Using EPESE data on baseline cognitive impairment and changes in IADL disability over time, we showed that when a repeatedly-measured outcome is dichotomous, using a product term from a logistic model to assess whether the rate of within-person change varies across subgroups can give substantively implausible and misleading results (i.e., that baseline impairment is protective for subsequent disability). This is the case because a logistic product term measures changes in the odds of an event on a ratio scale, and because ratio-based measures of subgroup change are strongly influenced by group differences in baseline prevalence rates. Given these problems, we believe that differences in within-person change across subgroups (or across between-person factors generally) should be assessed and tested on an additive rather than a multiplicative scale. Because standard GEE and GLMM models do not provide such a test, we presented and illustrated a method of analysis which can be used to test whether the rate of change in the probability (rather than the odds) of an event varies across subgroups. Results based on this method were consistent with observed and model-predicted changes in the probability of IADL disability. This was not the case when a logistic product term was used to address the same issue. Analyzing longitudinal change on an additive rather than a multiplicative scale will also make analytic practice with longitudinal data consistent with what has become standard practice in cross-sectional, cohort, and case control studies in epidemiologic research.

While the GEE and GLMM models both indicated that increases in the rate of disability were greater among the cognitively impaired, these rates, and corresponding predicted probabilities were not the same across models. In Table 5, the GEE-based probability of being disabled increased by .07 per year among the intact and by .12 among the impaired. For the GLMM estimates, the corresponding increases were .05 and .27, and the probability of disability at time 3 reached .97 among the impaired.

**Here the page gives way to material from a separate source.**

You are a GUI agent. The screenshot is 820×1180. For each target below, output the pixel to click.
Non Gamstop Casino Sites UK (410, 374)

Despite the general preference for the GLMM model in the literature, we find the GEE estimates, which approximate the observed probabilities in Table 2, more plausible, and the findings here lend credence to the concerns of Hubbard et al. (2010) regarding estimates based on the GLMM. While our results raise rather than address this issue, which is beyond the scope of this manuscript, researchers using these methods may want to estimate both models, and report and attempt to explain any discrepant results.

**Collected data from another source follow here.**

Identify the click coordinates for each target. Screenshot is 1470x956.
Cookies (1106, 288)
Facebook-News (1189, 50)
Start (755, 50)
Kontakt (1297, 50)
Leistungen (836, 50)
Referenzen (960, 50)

It is useful to distinguish our approach from Norton et al. (2004) who are interested in testing whether statistical interaction is present in the probabilities derived from a logistic model. They show that a logistic model implies a distribution of interactions in the probabilities. Each interaction consists of differences in the marginal effects of a regressor [= pi(1−p)iβlogistic] at each unique cross-tabulation of all the regressors in one’s model. Our substantive interest here is in whether average yearly increases in the probability of disability vary across levels of a single between-person factor, and the marginal effects we report are averaged across levels of age, race, gender, and education within levels of baseline impairment. While our approach is consistent with the research question of interest in many longitudinal studies, it does not (as does Norton’s approach) test whether statistical interaction is present in the probabilities, and we purposely do not describe our method as a test for interaction. The Norton et al. approach could provide a more complete delineation of how interactive effects vary systematically within as well as between levels of a between-person factor. At present their programs cannot be used with longitudinal data. However, as shown in (Stata FAQ 2010c), the Stata margins approach can be extended to 3-way and (implicitly) to k-way product terms.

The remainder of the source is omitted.